Авангардист Мейерхольд тесно сотрудничал с мирискусниками. Самый значительный спектакль до переезда в Москву, постановку «Маскарад», он создал с Александром Головиным, работавшим и с Дягилевым. Действие пьесы относится к условным петербургским 1830-м годам, но режиссер акцентировал внимание на сцене, представляющей бал-маскарад, сделав ее центральной, что оправдано названием. Слово «маскарад» тут же вызывает в памяти Венецию, XVIII век и Казанову, о чем свидетельствует сам Мейерхольд.
Ожидаемая всем Петроградом премьера состоялась 25 февраля 1917 года. Грандиозное зрелище в Александринском театре стало последним имперским карнавалом в истории.

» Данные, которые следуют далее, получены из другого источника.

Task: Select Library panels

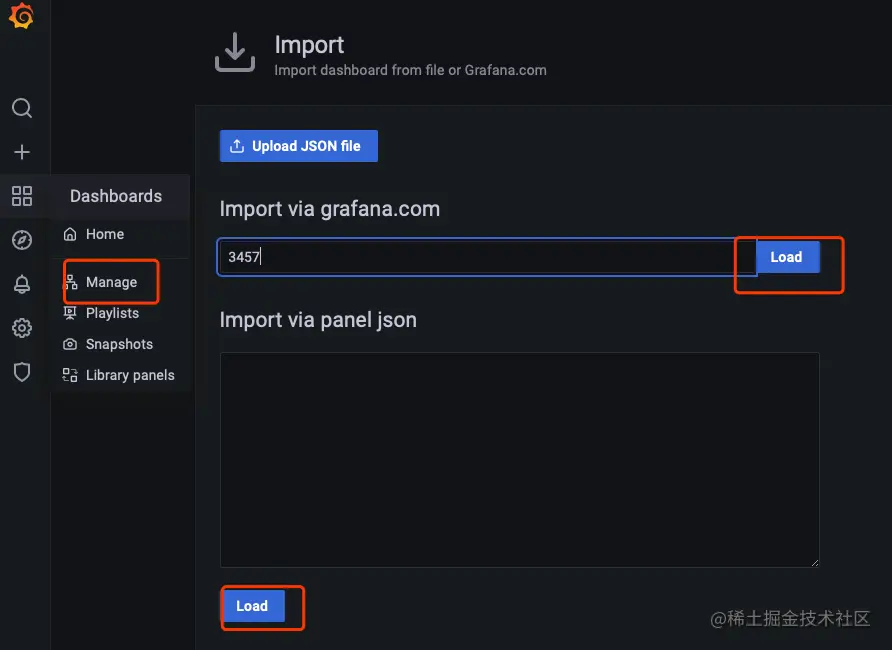Action: [x=129, y=374]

Через несколько дней Николай II отрекся от престола, не стало ни императора, ни Российской империи, ни императорской столицы, ни императорских театров. «Маскарад» Мейерхольда приобрел символическое значение, олицетворяя старую культуру Петербурга, в последний раз блеснувшего своей роскошью, стараясь казаться Северной Венецией. Главным героем пьесы стал Неизвестный, зловещий безымянный персонаж, обряженный в черное венецианское домино, с закрывающей лицо белой баутой, похожей на маску смерти. Странным образом неестественная поза Мейерхольда на портрете работы Бориса Григорьева, его черно-белый наряд и застывшее как маска лицо напоминают Неизвестного, хотя на Мейерхольде не домино, а фрачная пара и портрет был создан в 1916 году, за год до премьеры. Материализация memento mori Серебряного века. Неизвестный обозначил его конец, наступивший не 25 октября 1917 года, после штурма Зимнего, а после премьеры «Маскарада». Многие поэты и художники проживут еще долгую жизнь, кто-то останется в Петрограде, вскоре переименованном в Ленинград, кто-то уедет за границу, но это будут люди Серебряного века, Серебряный век утратившие. Никто не прочувствовал и не выразил это так глубоко и точно, как Анна Ахматова в «Поэме без героя». В новогоднюю ночь к ней, героине Серебряного века, оставшейся в заснеженном, голодном и холодном блокадном Ленинграде, из прошлого приходит толпа призраков, встреченных словами: «Вы ошиблись: Венеция дожей – // Это рядом…»
«Рядом» оказывается в Фонтанном доме, как с легкой руки Ахматовой стали именовать Шереметевский дворец не только в старинных документах. Там, в Белом зеркальном зале, призраки устраивают бал-маскарад, подобный поставленному Мейерхольдом на сцене Александринки. Главные персонажи бала – герои «Моей жизни» Судейкина, разыгрывающие ту же любовную драму. Важнейшие предметы-приметы в «Поэме без героя» – маска, свеча и зеркало, как у Судейкина и Мейерхольда. В полном варианте поэмы появляется и Казанова. Ахматова отмечает:
Где-то вокруг этого места
(«…но беспечна, пряна, бесстыдна маскарадная болтовня…»)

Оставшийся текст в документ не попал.